Crawler and Searchengine

Installation prerequisites#

Those two services works together : prismeai-crawler and prismeai-searchengine, if you wish to use one of them, you have to install the second one.

They need access to:

  • An ElasticSearch, it can be the same as the one used for the core deployment
  • A Redis, it can also be the same as the one used for the core deployment

Environment variables#

  • REDIS_URL=redis://localhost:6379
  • ELASTIC_SEARCH_URL=localhost

ELASTIC_SEARCH_URL might be set to an empty string '', in which case no webpage content would be saved, thus deactivating searches.

Microservice testing#

Once you configured and started the microservice (following the generic guide) you can verify everything is in order.

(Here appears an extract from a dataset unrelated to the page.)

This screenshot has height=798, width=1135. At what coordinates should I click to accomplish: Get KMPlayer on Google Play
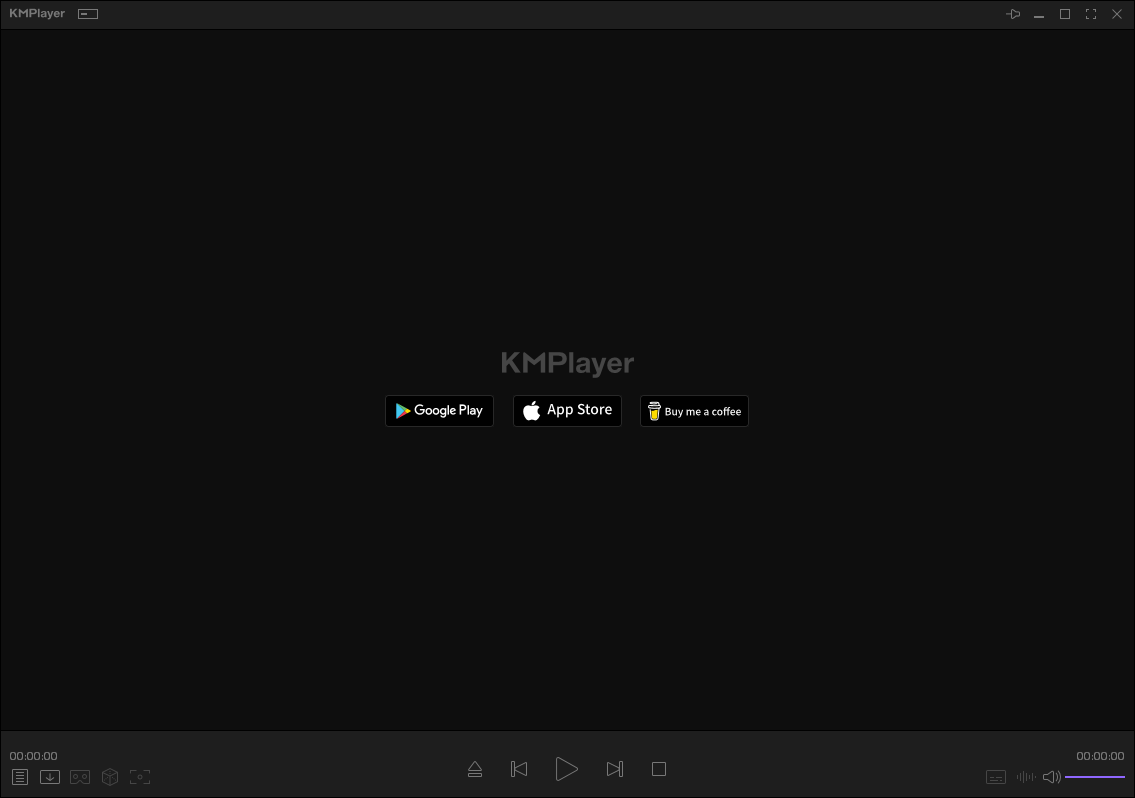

  1. Create a searchengine :

    curl --location 'http://localhost:8000/monitor/searchengine/test/test' \
    --header 'Content-Type: application/json' \
    --data '{
        "websites": [
            "https://docs.eda.prisme.ai/en/workspaces/"
        ]
    }'
    

    If successful, a complete searchengine object including an id field should be received.

  2. After a few seconds, look at the crawl history:

    curl --location --request GET 'http://localhost:8000/monitor/searchengine/test/test/stats' \
    --header 'Content-Type: application/json' \
    --data '{
        "urls":  ["http://quotes.toscrape.com"]
    }'
    

    The fields metrics.indexed_pages and metrics.pending_requests should be greater than 0, and pages already indexed should appear in crawl_history.

  3. Try a search:

    curl --location 'http://localhost:8000/search/test/test' \
    --header 'Content-Type: application/json' \
    --data '{
        "query": "workspace"
    }'
    
    In the answer, a results table should indicate one or more pages of the https://docs.eda.prisme.ai documentation dealing with workspaces.

Congratulations, you service is up and running!